### Aim of the task
Repeat only the lines below from the one containing "Open the browser profile menu chevron" through the one containing "Refresh the navigation tree", inclusive, exactly as written.
(Information supplied)
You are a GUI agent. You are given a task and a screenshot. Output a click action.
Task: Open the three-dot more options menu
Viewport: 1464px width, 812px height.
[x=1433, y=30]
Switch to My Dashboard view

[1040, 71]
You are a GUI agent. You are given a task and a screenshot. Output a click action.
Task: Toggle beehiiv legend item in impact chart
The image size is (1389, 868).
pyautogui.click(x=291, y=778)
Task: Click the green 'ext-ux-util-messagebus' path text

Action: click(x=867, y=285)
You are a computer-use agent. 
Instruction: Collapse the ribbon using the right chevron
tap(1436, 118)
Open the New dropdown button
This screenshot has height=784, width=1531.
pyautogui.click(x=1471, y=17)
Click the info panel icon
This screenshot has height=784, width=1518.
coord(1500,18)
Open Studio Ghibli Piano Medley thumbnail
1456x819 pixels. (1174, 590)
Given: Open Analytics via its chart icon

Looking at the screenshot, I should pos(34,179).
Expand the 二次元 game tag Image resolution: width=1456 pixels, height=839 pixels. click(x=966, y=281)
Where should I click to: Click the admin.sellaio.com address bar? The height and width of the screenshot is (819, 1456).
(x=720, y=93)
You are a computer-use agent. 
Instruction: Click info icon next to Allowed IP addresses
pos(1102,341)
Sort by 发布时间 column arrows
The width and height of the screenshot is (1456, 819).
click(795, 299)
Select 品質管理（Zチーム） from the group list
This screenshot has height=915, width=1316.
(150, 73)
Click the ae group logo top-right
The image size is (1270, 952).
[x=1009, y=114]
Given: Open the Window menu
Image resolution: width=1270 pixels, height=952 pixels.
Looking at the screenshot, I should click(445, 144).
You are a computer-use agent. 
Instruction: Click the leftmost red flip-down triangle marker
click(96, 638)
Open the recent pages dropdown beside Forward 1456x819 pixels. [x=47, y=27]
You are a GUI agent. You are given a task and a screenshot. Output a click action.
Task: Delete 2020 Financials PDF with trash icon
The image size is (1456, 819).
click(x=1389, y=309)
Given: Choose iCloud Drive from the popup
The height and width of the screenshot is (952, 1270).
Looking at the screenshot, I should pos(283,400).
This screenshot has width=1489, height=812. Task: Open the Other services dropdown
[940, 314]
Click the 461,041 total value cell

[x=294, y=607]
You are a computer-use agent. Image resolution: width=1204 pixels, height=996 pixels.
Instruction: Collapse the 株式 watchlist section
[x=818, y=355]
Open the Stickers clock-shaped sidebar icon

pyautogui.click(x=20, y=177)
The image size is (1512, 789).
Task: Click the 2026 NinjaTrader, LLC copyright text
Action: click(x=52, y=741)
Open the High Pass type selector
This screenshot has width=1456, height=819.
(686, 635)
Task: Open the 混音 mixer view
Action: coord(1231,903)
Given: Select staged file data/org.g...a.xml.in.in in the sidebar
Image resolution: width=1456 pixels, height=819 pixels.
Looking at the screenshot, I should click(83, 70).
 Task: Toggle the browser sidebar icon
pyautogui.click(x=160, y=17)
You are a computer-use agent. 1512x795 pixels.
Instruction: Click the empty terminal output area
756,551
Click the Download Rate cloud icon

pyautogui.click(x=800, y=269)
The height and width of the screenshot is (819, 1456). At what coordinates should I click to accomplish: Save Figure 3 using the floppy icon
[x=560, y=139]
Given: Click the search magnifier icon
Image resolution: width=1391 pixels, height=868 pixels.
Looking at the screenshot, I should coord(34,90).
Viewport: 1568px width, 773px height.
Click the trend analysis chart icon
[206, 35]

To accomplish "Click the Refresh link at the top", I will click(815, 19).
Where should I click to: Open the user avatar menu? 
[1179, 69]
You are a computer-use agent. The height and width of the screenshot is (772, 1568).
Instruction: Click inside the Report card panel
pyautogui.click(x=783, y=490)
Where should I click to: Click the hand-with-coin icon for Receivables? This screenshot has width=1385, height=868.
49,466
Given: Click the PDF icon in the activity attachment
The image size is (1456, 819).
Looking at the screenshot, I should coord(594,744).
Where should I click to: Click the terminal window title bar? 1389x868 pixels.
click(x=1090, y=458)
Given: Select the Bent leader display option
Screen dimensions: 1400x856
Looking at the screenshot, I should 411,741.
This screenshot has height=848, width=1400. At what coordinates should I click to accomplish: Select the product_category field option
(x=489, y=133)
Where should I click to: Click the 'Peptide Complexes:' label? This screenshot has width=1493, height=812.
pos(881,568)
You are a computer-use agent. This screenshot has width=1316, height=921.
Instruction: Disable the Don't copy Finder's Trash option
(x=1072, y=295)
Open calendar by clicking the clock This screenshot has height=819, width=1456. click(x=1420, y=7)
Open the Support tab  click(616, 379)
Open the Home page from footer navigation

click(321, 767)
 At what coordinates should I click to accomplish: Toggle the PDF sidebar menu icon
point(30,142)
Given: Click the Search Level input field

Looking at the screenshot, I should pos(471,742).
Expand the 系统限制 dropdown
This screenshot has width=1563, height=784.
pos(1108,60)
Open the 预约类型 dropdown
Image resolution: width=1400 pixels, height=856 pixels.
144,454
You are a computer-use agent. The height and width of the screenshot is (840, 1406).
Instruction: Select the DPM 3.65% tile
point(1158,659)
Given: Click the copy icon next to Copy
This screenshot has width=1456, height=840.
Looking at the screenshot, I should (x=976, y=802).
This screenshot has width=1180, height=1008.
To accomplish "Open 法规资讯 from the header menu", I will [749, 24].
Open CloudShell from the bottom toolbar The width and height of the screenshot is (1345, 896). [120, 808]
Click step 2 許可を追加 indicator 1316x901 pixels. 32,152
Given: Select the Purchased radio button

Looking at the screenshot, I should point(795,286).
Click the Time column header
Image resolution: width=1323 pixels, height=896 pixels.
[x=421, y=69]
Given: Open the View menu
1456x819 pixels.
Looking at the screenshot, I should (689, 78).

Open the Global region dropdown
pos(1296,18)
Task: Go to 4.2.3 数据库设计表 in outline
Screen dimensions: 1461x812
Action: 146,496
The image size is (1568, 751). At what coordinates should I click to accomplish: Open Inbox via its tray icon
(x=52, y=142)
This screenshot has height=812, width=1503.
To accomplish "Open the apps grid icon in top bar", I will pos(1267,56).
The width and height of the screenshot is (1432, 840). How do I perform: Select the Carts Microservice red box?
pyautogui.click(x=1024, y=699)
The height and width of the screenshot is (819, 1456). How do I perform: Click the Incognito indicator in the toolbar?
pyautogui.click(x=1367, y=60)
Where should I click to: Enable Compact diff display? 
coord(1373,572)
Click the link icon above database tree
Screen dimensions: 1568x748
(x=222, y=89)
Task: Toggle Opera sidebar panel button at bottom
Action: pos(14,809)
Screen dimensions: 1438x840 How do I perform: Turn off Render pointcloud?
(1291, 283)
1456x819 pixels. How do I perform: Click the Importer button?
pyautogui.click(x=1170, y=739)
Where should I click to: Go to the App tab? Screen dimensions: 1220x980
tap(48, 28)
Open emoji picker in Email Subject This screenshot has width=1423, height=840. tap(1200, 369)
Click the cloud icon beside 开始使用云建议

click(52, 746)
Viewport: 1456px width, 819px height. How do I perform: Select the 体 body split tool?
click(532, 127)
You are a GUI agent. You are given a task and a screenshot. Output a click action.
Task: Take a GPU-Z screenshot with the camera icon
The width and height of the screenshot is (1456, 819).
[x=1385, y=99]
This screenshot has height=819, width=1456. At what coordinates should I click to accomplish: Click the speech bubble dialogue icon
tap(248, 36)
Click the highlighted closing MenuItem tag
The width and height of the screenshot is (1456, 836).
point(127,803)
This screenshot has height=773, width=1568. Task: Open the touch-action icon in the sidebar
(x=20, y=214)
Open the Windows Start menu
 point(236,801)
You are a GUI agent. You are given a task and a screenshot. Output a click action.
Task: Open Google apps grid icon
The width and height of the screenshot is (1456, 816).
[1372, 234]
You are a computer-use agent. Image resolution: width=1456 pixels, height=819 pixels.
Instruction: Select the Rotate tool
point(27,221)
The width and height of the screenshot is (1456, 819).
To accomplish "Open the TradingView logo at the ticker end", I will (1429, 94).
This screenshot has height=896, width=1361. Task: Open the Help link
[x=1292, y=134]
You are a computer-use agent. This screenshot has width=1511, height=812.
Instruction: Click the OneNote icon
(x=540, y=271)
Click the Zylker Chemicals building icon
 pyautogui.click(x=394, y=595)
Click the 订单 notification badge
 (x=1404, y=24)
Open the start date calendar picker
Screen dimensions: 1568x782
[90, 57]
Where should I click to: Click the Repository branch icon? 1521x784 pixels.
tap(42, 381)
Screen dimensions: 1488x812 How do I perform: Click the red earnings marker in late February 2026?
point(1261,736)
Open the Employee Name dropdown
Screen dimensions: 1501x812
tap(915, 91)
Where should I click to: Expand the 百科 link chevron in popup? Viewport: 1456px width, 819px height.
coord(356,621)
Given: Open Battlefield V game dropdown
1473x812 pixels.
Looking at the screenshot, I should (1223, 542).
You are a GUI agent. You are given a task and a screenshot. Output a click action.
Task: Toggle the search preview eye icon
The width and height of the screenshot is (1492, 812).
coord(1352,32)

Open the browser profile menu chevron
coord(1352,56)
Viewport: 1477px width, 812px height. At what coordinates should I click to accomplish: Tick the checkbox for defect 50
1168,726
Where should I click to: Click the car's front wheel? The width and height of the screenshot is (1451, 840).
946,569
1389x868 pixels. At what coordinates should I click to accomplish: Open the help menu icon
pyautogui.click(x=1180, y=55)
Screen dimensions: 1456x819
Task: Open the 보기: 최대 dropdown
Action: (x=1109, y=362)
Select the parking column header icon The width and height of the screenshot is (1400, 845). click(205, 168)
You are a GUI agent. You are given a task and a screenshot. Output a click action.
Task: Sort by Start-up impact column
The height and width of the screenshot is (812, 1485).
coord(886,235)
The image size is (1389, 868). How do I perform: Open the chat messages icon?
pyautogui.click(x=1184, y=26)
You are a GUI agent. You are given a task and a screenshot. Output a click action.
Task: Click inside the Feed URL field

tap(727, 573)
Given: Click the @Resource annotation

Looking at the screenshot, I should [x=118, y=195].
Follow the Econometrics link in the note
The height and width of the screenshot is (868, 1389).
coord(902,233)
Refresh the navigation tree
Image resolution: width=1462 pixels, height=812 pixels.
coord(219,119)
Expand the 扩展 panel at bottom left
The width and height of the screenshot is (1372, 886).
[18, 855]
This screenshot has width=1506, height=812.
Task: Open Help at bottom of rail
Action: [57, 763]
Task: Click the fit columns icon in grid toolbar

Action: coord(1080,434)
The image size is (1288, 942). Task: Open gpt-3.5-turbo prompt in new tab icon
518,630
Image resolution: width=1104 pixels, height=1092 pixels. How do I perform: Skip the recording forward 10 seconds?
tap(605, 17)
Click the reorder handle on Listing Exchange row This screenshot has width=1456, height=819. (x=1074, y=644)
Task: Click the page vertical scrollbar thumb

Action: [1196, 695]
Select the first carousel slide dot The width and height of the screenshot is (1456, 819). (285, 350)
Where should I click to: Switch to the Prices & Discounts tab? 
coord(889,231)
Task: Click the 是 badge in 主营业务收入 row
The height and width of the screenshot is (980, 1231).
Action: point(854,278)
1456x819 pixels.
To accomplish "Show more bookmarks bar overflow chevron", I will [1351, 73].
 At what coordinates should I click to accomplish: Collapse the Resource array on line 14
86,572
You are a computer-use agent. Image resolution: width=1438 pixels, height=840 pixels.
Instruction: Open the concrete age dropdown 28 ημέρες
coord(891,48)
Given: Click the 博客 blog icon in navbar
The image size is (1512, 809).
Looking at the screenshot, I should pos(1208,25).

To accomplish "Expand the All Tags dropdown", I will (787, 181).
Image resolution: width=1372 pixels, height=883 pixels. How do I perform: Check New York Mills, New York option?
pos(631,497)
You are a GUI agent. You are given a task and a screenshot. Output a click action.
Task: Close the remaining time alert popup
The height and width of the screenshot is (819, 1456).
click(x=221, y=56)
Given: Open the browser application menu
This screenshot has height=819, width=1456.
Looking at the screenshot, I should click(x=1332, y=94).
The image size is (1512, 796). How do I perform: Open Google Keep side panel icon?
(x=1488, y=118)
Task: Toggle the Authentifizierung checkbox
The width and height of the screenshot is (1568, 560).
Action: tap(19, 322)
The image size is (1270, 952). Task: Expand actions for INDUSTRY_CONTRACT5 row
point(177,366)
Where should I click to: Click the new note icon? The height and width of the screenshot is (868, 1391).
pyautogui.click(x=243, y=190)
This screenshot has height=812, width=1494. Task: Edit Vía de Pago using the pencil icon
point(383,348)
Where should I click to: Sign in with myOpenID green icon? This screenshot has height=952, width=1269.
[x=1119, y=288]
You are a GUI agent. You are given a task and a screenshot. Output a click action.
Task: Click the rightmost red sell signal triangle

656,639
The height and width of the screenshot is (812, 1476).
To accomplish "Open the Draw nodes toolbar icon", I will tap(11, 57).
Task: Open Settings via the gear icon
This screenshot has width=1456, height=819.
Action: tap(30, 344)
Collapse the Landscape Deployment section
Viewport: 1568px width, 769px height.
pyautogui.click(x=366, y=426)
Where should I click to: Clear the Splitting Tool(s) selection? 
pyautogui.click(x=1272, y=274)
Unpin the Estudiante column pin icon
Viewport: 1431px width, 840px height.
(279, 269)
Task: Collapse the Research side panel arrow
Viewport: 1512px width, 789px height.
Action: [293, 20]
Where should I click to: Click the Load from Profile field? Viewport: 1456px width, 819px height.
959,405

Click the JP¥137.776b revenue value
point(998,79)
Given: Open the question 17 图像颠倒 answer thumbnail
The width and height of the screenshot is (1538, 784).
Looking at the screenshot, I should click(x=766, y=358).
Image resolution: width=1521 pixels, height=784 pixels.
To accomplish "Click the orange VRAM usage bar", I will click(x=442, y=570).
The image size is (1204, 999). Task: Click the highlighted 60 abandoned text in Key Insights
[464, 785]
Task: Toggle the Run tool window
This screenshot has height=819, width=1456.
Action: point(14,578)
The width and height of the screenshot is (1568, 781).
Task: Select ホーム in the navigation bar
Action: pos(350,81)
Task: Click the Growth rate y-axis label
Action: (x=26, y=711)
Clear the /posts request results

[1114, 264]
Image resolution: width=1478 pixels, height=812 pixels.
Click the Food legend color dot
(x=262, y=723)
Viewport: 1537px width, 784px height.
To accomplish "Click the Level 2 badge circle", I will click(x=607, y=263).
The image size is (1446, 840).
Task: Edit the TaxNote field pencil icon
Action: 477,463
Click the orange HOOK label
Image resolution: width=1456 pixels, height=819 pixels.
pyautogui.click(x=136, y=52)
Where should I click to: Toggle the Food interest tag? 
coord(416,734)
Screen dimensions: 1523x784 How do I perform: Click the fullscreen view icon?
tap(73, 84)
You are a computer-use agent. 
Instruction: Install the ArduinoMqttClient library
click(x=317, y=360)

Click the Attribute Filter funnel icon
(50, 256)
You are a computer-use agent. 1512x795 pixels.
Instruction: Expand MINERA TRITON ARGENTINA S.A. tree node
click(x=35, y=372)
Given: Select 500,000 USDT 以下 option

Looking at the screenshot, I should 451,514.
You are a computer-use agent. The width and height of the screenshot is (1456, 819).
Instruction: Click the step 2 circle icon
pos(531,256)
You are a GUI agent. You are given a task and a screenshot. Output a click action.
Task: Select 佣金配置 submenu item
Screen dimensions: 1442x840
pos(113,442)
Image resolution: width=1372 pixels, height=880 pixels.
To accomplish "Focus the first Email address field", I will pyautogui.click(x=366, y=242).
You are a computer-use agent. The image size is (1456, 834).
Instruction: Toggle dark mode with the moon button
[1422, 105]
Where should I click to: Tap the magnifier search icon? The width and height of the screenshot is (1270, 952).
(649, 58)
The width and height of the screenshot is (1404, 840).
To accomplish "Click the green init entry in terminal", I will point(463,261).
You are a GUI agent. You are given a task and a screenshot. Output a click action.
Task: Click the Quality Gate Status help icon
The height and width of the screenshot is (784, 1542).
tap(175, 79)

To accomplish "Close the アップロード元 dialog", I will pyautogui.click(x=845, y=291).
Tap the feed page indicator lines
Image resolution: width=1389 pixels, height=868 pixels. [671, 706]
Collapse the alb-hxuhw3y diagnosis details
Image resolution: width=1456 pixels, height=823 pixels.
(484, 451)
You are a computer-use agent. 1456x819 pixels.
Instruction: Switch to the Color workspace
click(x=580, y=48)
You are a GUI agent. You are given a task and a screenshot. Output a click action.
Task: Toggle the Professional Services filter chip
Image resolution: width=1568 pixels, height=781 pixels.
(End Information supplied)
### Your solution
Open the browser profile menu chevron
coord(1352,56)
Viewport: 1477px width, 812px height. At what coordinates should I click to accomplish: Tick the checkbox for defect 50
1168,726
Where should I click to: Click the car's front wheel? The width and height of the screenshot is (1451, 840).
946,569
1389x868 pixels. At what coordinates should I click to accomplish: Open the help menu icon
pyautogui.click(x=1180, y=55)
Screen dimensions: 1456x819
Task: Open the 보기: 최대 dropdown
Action: (x=1109, y=362)
Select the parking column header icon The width and height of the screenshot is (1400, 845). click(205, 168)
You are a GUI agent. You are given a task and a screenshot. Output a click action.
Task: Sort by Start-up impact column
The height and width of the screenshot is (812, 1485).
coord(886,235)
The image size is (1389, 868). How do I perform: Open the chat messages icon?
pyautogui.click(x=1184, y=26)
You are a GUI agent. You are given a task and a screenshot. Output a click action.
Task: Click inside the Feed URL field

tap(727, 573)
Given: Click the @Resource annotation

Looking at the screenshot, I should [x=118, y=195].
Follow the Econometrics link in the note
The height and width of the screenshot is (868, 1389).
coord(902,233)
Refresh the navigation tree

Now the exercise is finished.